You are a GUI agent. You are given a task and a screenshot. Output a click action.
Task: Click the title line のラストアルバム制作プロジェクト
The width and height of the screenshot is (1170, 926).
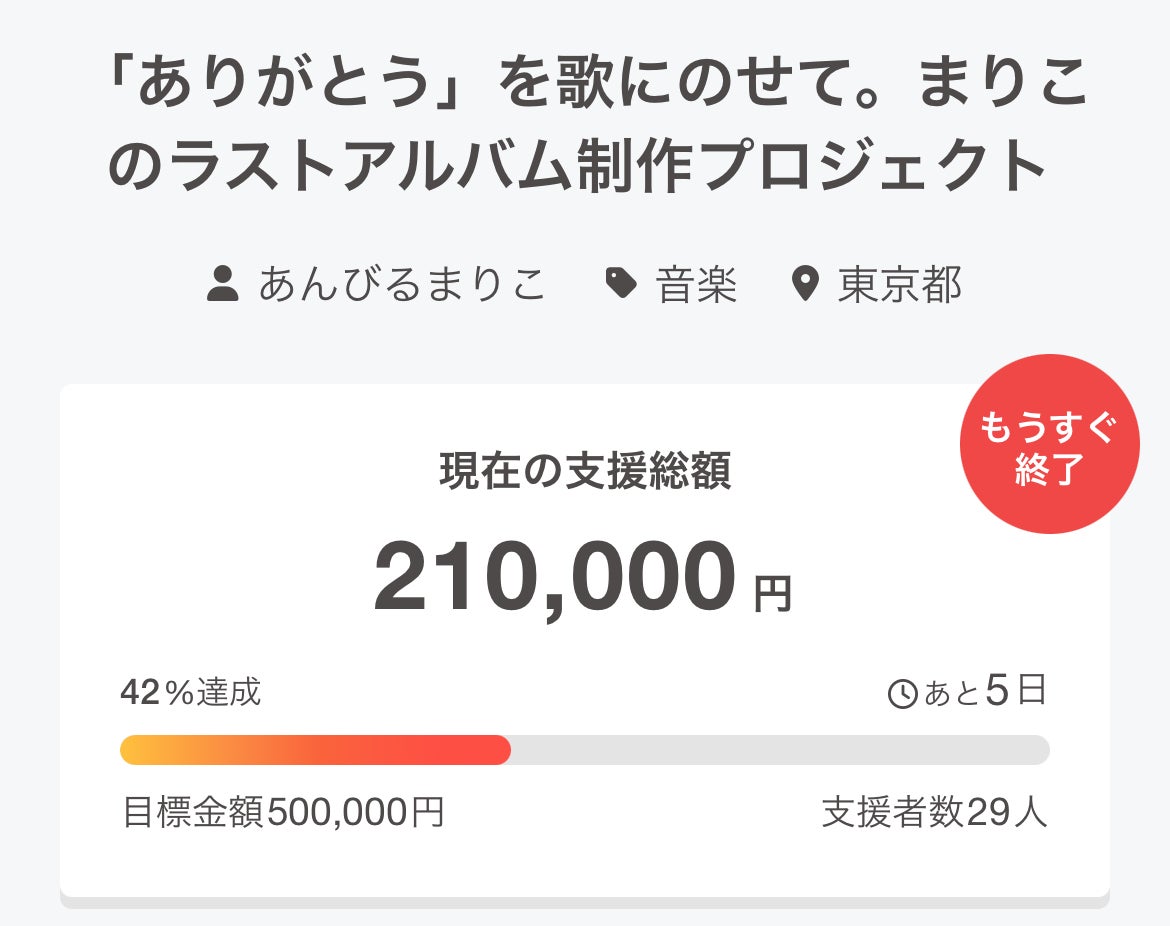[x=578, y=167]
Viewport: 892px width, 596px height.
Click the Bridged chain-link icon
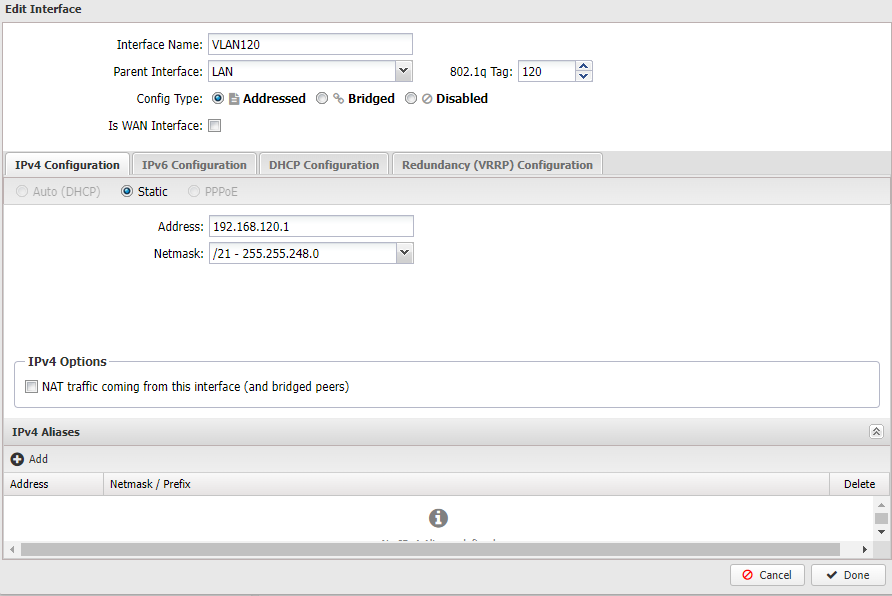[337, 98]
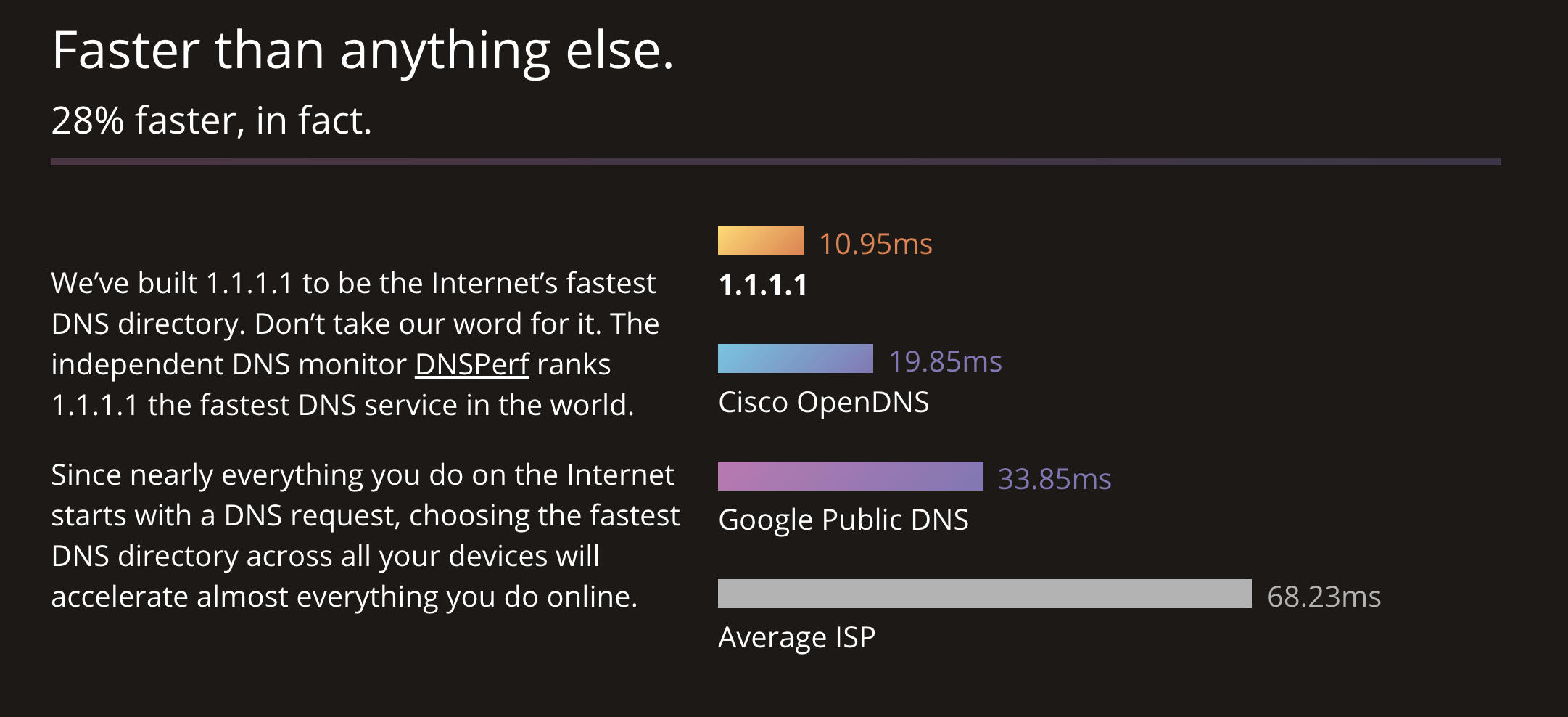Screen dimensions: 1568x717
Task: Click the blue Cisco OpenDNS bar
Action: (796, 358)
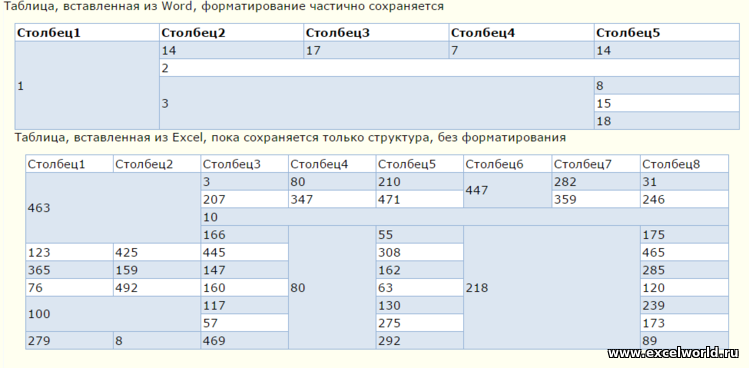Select the merged cell containing 447

[x=508, y=190]
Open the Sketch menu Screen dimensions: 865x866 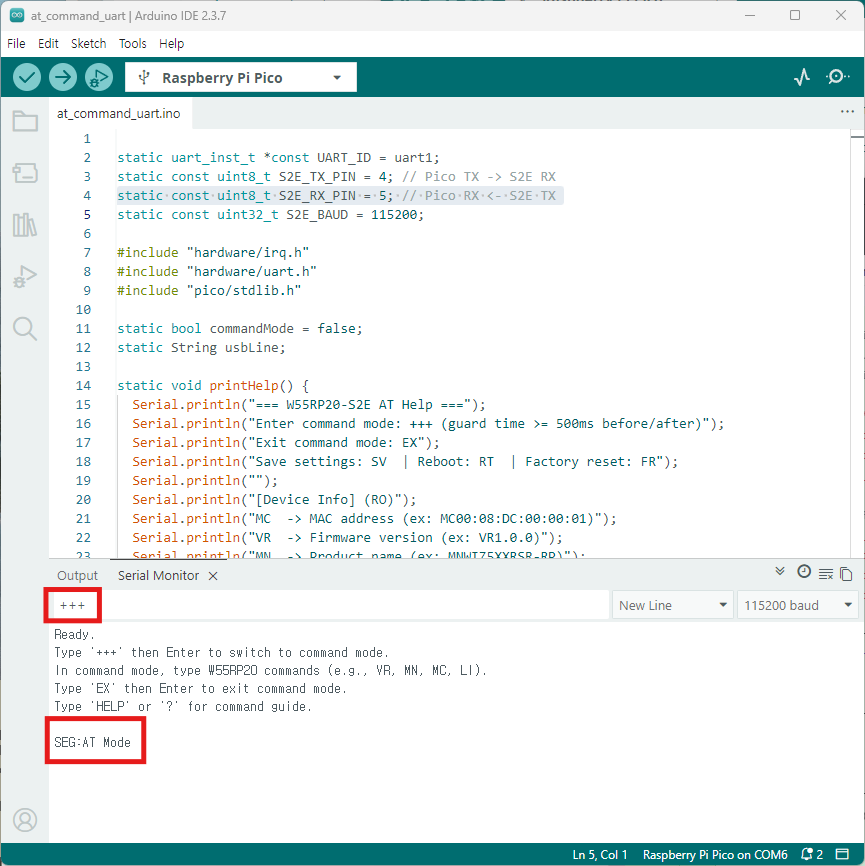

════════

(Task goal): Since the copy must hold no pictures, repeat everything else in the records exactly as written.

(Response area):
You are a GUI agent. You are given a task and a screenshot. Output a click action.
Task: Click the title line のラストアルバム制作プロジェクト
The width and height of the screenshot is (1170, 926).
[x=578, y=167]
Viewport: 892px width, 596px height.
Click the Bridged chain-link icon
[337, 98]
Screen dimensions: 1568x717
Task: Click the blue Cisco OpenDNS bar
Action: (796, 358)
Select the merged cell containing 447

[x=508, y=190]
Open the Sketch menu Screen dimensions: 865x866 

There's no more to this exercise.